Reading the Tea Leaves

Tea Education, Consultancy, and Tastings

What Does “Ming Qian” Tea Mean?

At this time of year, much is made of Ming Qian teas at tea markets in China.  “Ming” refers to the grave sweeping holiday that comes in the spring, Qing Ming (Clear Bright).  “Qian” means before or prior to, so this term refers to teas finished before the Qing Ming holiday.  This year Qing Ming fell on April 5th (2014), and this meant a long holiday weekend for many (non agricultural) workers.

Qing Ming rites among the Dong minority

Typically, families gather at gravesites to sweep, clear the area of weeds, and place foods as offerings for ancestors.  Paper money is burned, and firecrackers are set off.  White is the color of funerals in China (burlap for immediate family members), and the colorful foil flags staked into the ground (in the photo below) show the Dong minority at Qing Ming in southwestern China.

In some parts of the country, the ceremony is much abbreviated; I even heard of city workers out-sourcing the task of visiting the graves.  But in rural areas, the occasion is another much anticipated event for feasting, when poultry and pork, which do not appear in meaningful quantities in the daily diet, are in abundance.  Families may picnic near the grave site, by a river bank (see photo below), or in the village center.

■ ■ ■ ■

- **REQUIREMENT A**
Using the Ming Qian tea post, decide whether each statement agrees with it: (i) "Qian" means after; (ii) Qing Ming fell on April 5th in 2014; (iii) poultry and pork are a large part of the everyday rural diet. Answer yes or no for each and quote the exact words that decide it.
- **REQUIREMENT B**
Return, exactly as it appears in the Ming Qian tea post, the part that opens with the words containing "Typically, families gather" and closes with "the village center.".
Rely only on the Ming Qian tea post for what comes next.

- **INFORMATION SUPPLIED**

■ ■ ■ ■

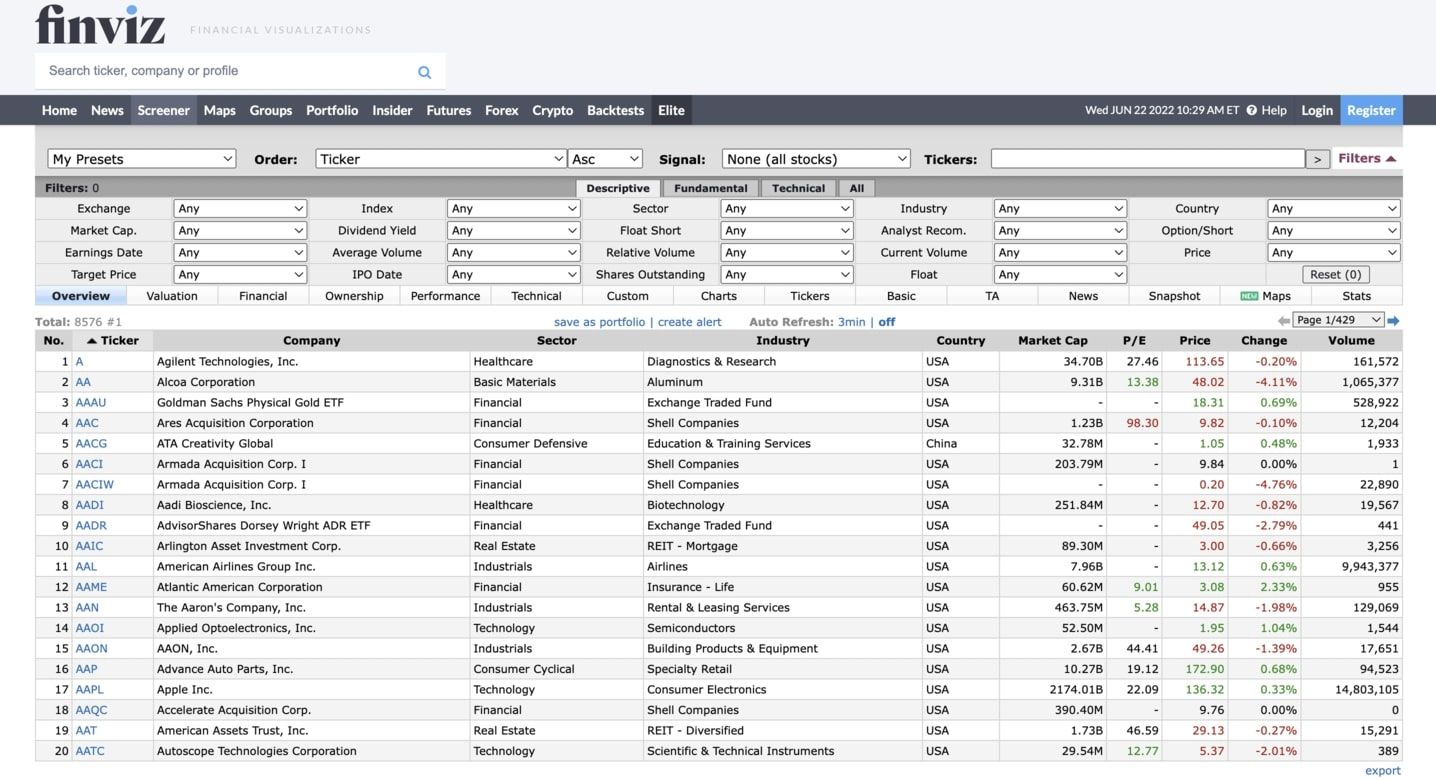
Task: Switch to the Fundamental filter tab
Action: pyautogui.click(x=709, y=188)
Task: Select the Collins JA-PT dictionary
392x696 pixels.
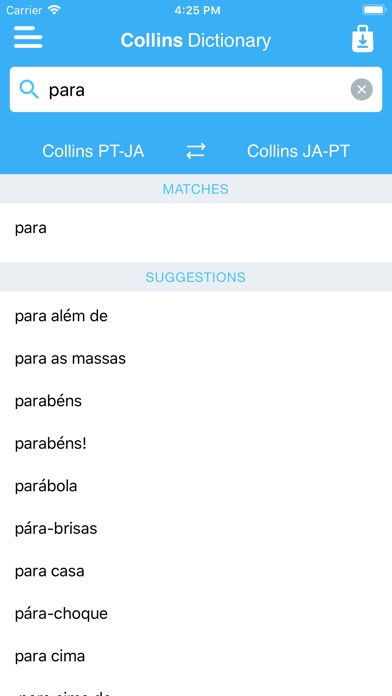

■ ■ ■ ■

- **WORKED SOLUTION A**
(i) No: "“Qian” means before or prior to"
(ii) Yes: "This year Qing Ming fell on April 5th (2014)"
(iii) No: "which do not appear in meaningful quantities in the daily diet"

- **WORKED SOLUTION B**
Typically, families gather at gravesites to sweep, clear the area of weeds, and place foods as offerings for ancestors.  Paper money is burned, and firecrackers are set off.  White is the color of funerals in China (burlap for immediate family members), and the colorful foil flags staked into the ground (in the photo below) show the Dong minority at Qing Ming in southwestern China.

In some parts of the country, the ceremony is much abbreviated; I even heard of city workers out-sourcing the task of visiting the graves.  But in rural areas, the occasion is another much anticipated event for feasting, when poultry and pork, which do not appear in meaningful quantities in the daily diet, are in abundance.  Families may picnic near the grave site, by a river bank (see photo below), or in the village center.